Rewrite the rows below as a numbered list, omitting any blank lines. Leave the pictures out of your answer.

::: EXERCISE MATERIALS :::

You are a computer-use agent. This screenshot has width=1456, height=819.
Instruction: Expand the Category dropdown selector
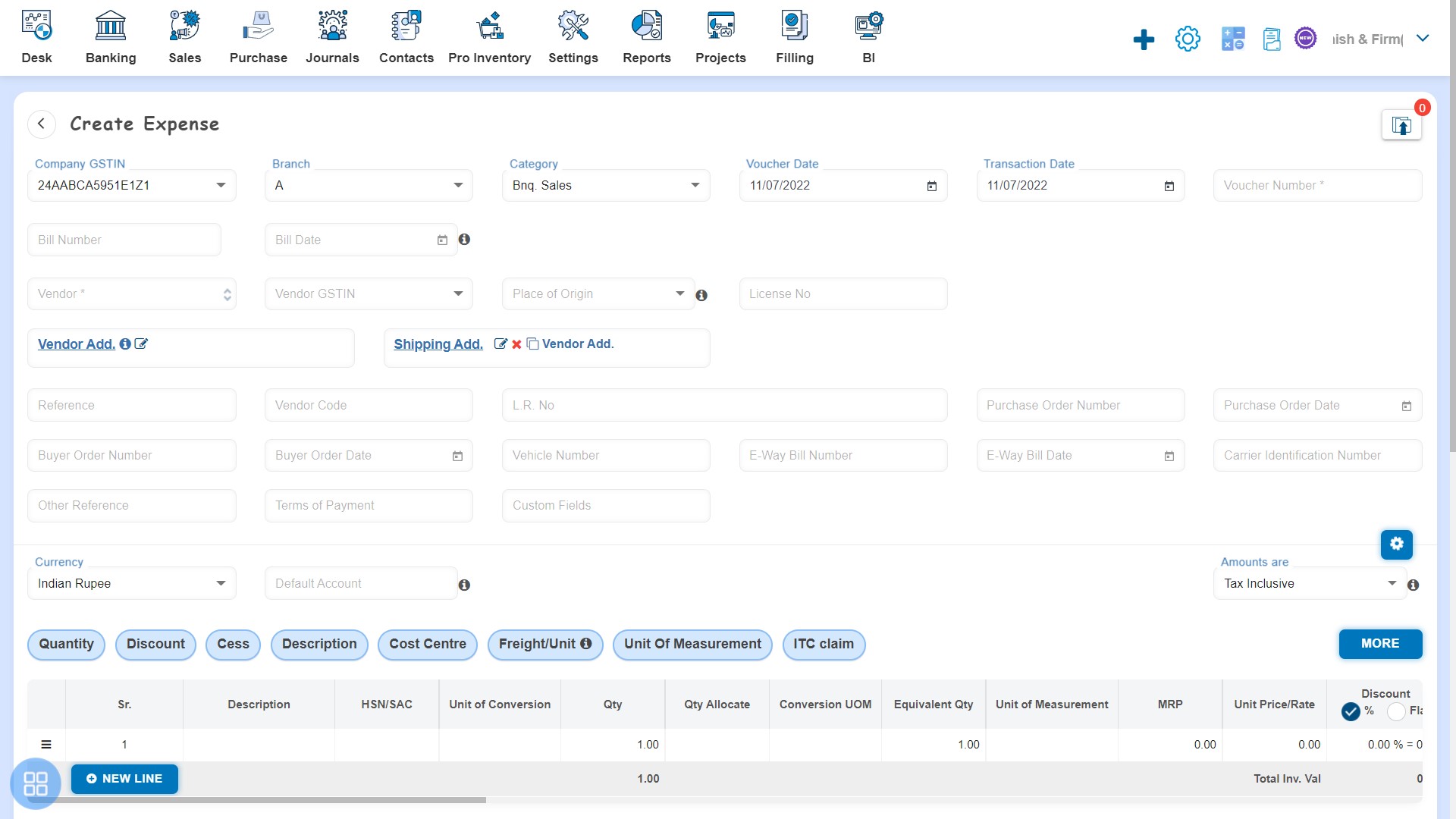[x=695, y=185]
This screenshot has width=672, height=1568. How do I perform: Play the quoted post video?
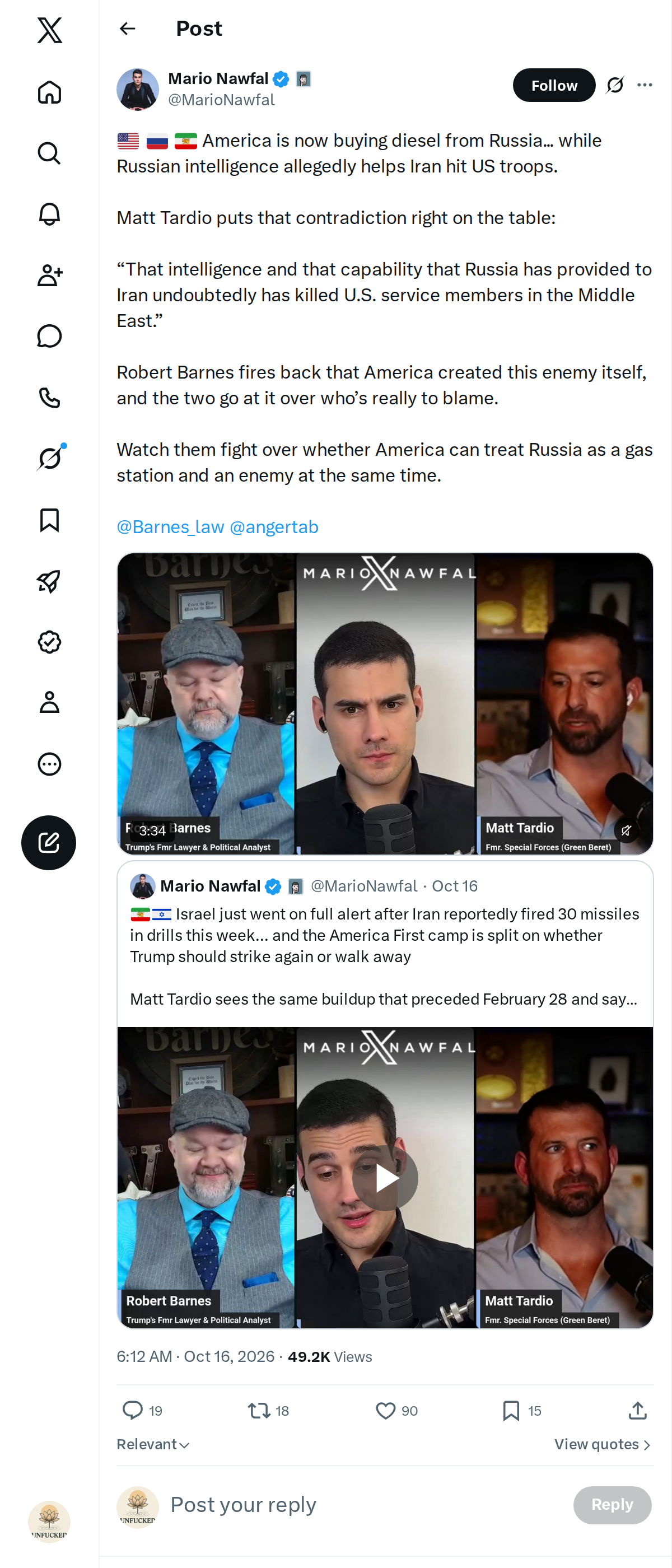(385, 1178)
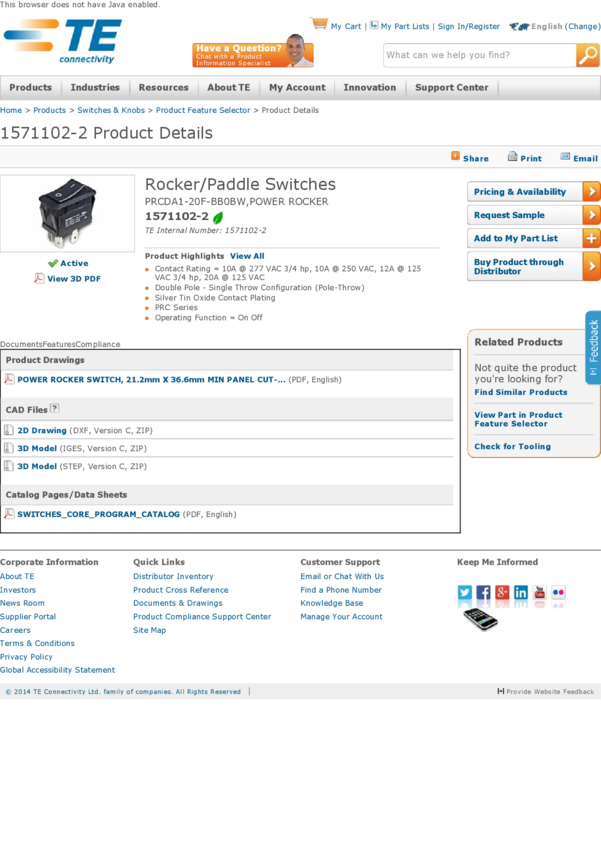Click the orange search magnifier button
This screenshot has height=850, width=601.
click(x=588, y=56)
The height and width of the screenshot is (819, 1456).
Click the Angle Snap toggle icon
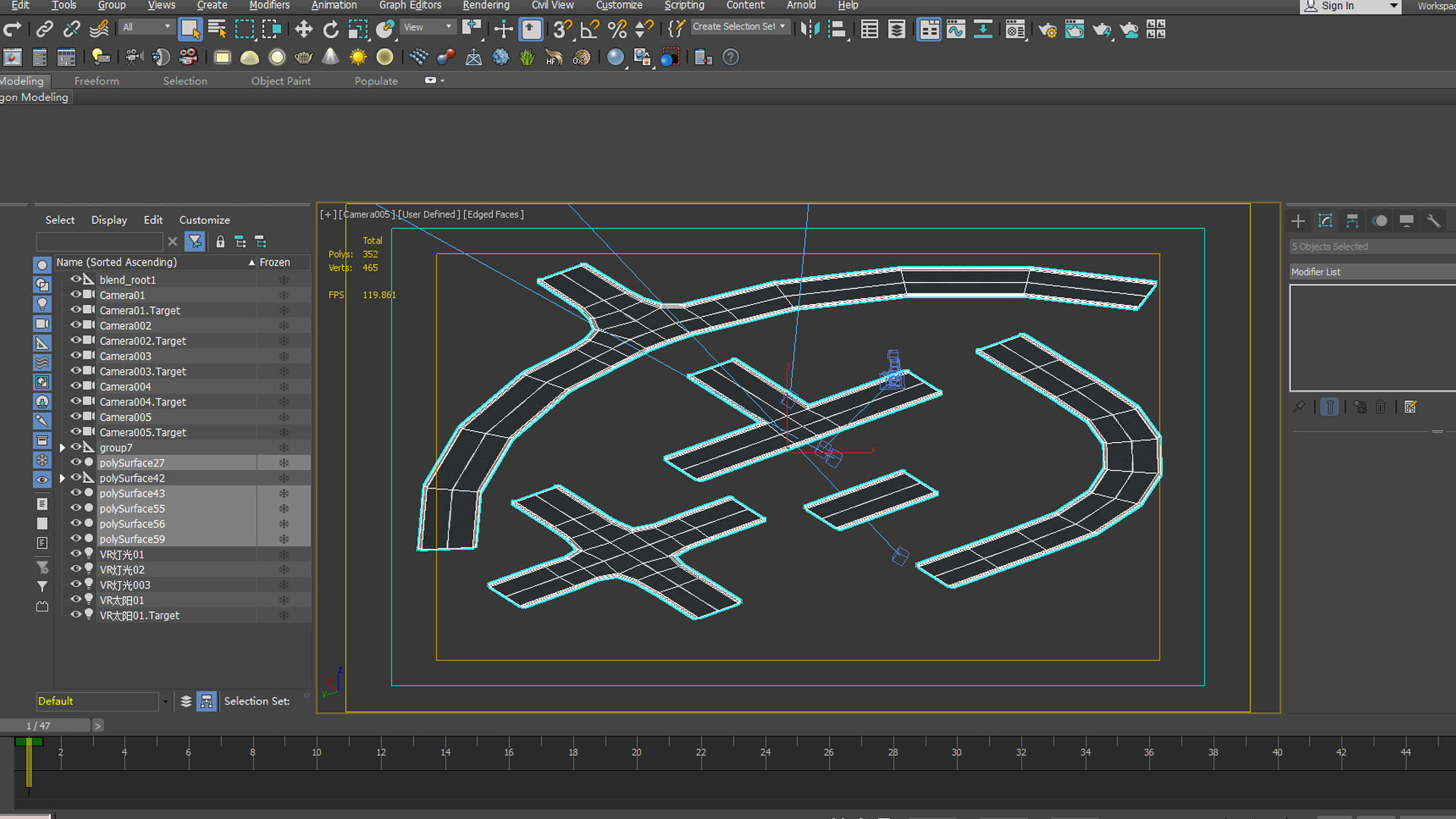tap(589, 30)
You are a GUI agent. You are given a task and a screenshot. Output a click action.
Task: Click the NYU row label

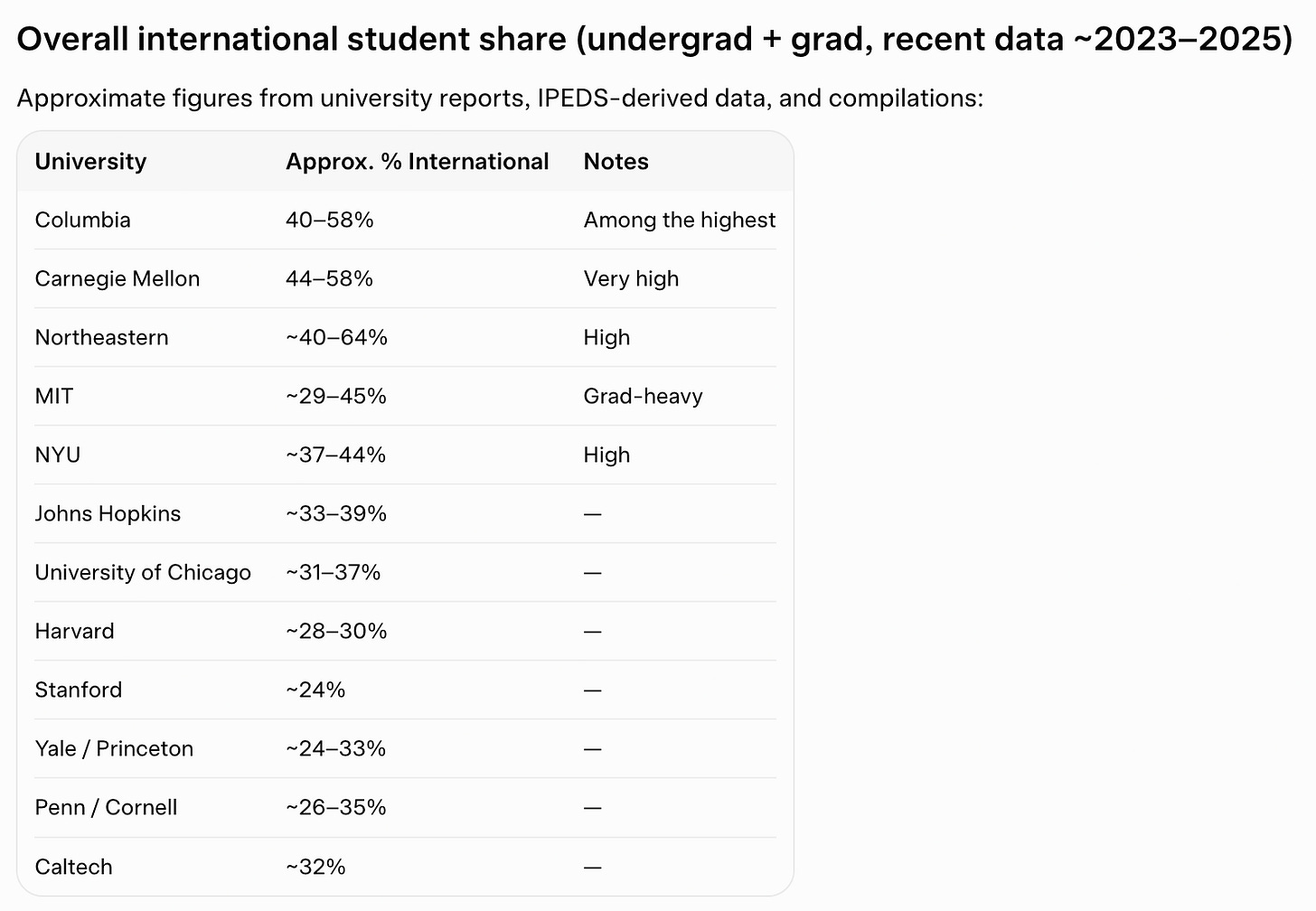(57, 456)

:::

RESPONSE FOR THIS EXERCISE:
1. You are a computer-use agent. This screenshot has width=1456, height=819.
2. Instruction: Expand the Category dropdown selector
3. [x=695, y=185]
4. This screenshot has width=672, height=1568. How do I perform: Play the quoted post video?
5. (385, 1178)
6. Click the orange search magnifier button
7. This screenshot has height=850, width=601.
8. click(x=588, y=56)
9. The height and width of the screenshot is (819, 1456).
10. Click the Angle Snap toggle icon
11. tap(589, 30)
12. You are a GUI agent. You are given a task and a screenshot. Output a click action.
13. Task: Click the NYU row label
14. (57, 456)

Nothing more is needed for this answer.